I found fifty such texts after a cursory search, followed by a few private requests as well as a quick note to the Humanist mailing list. They range in size and formality from blog posts to peer-reviewed articles and chapters. The authors are faculty, graduate students and staff in academia as well as industry professionals.
After identifying the texts of this corpus, I ran two drafts of analysis and interpretation of the MALLET end product using Gephi. For the final draft, I loaded the various texts into a MySQL database and cleaned them quite a bit, attempting to replace various words with their lemmas when it seemed applicable. While more sophisticated methods exist, such as part-of-speech tagging or identifying Language Action Types, I wanted this to be an exploration of these two tools and directed toward practical explanations of their method of use, and did not invest heavily on the corpus processing. Still, if I wish I’d been a bit more thorough, and noticed that “tweet” and “tweets” are treated as two separate words, among other errors.

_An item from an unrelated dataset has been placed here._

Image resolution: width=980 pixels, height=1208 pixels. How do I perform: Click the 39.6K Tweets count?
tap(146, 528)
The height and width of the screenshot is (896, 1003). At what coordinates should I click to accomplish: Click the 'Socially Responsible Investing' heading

I kept all words that had over 10 instances and any words under 10 instances that were connected to four or more topics. Topic to paper connections are defined as a percentage in the MALLET output, I parametrically created a connection strength for words to topics by dividing the number of that word in that topic by the total number of that word in the corpus (so that if there were 100 instances of “Google” and 13 of those instances were associated to Topic 5, then the Google-to-Topic 5 connection would have a strength or weight of .13). MALLET creates a word-weight output, but in this case I chose to forgo it in favor of the incident percentage.

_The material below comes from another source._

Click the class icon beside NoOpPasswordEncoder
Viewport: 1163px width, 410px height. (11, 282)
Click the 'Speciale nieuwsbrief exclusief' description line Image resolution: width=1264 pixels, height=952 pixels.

MALLET will output the following formatted data with the “–output-doc-topics” option:
#doc source topic proportion ...
0 iucn\10004.txt 11 0.13 25 0.1 5 0.09 39 0.08 33 0.05 15 0.04 19 0.04 16 0.04
1 iucn\10005.txt 11 0.24 8 0.13 5 0.13 27 0.09 14 0.04 13 0.04 28 0.03 18 0.03
2 iucn\10006.txt 1 0.15 5 0.13 11 0.08 25 0.07 19 0.07 17 0.07 20 0.07 16 0.06
This indicates the association between a document (column 1 and 2) and a topic (Column 3) and its strength (Column 4). Columns 5 & 6, 7 & 8, 9 & 10, et cetera are progressively lower-ranked associations of that document with the listed topic. So, reading this, Document 0 (“10004.txt”) is associated with Topic 11 with a strength of .13, it’s also associated with Topic 25 with a strength of .1, Topic 5 with a strength of .09, Topic 39 with a strength of .08, &c &c. Please note that this particular output is not from this project (hence the existence of topic numbers >19). These are directly used as the links between topic and document.

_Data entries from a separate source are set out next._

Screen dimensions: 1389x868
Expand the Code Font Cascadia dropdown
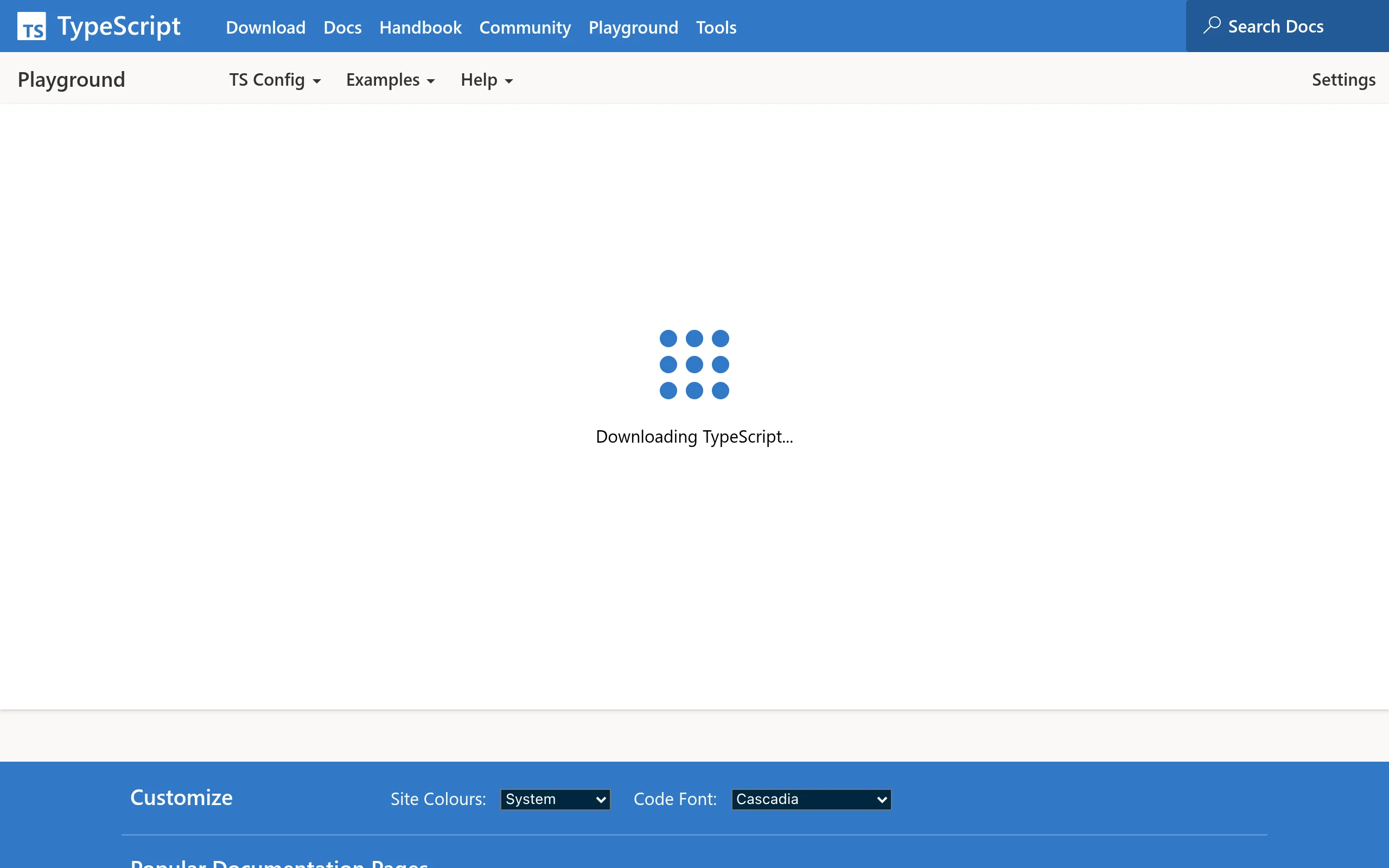[x=811, y=799]
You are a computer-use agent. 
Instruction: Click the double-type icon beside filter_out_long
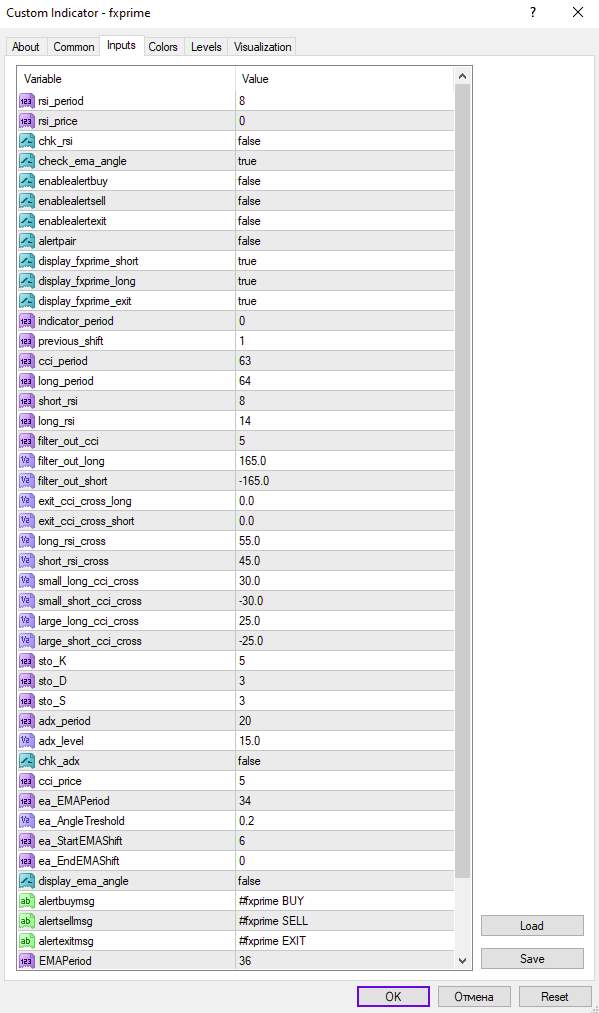pos(26,461)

MALLET will also output the following with the –word-topic-counts-file option:
0 open 16 45 11 32 4 28 17 4
1 minutes 1 4
2 video 17 27 5 2
3 viral 5 4
4 part 12 93 13 73 2 12 19 5 0 2
5 group 14 34 8 33 7 10 16 1
6 parodies 5 2
7 based 17 56 12 56 1 42 19 24 8 10
8 german 8 7 14 3 6 1
9 austrian 5 1
10 film 16 9 11 5 5 5
In this case, columns 0 and 1 indicate the word, while the next columns are Topic/Instantiation pairs for as many topics as contain instances of that word. Film has 9 instances in Topic 16, 5 instances in Topic 11 and 5 instances in Topic 5.
Transforming this into graph data produces the following:
SOURCE TARGET WEIGHT
`film` `Topic 16` `.47`
`Topic 16` `What Is Digital Humanities and What’s It Doing in English Departments?` `.23`
For the purpose of dealing with this as a Topic Network, I only dealt with topic-to-paper and word-to-topic connections of greater than 10% both for the purposes of manageability and because as Gephi currently exists, it does not take edge weight into account when analyzing communities and so many low-weight connections (known as edges in the parlance of network analysis) was reducing the statistical significance of the identified topic modules.
I present the results in the Topology page, with many visualizations and not too many explanations. It wasn’t my intent to demonstrate that such-and-such’s blog post was more central to so-and-so’s paper, and given the small sample size, the rough preparation and quick implementation, I think of this as an attempt to draw attention to topic network analysis and treatment of topics, words and texts as topologies. Hopefully, you find this as useful and enjoyable as I did.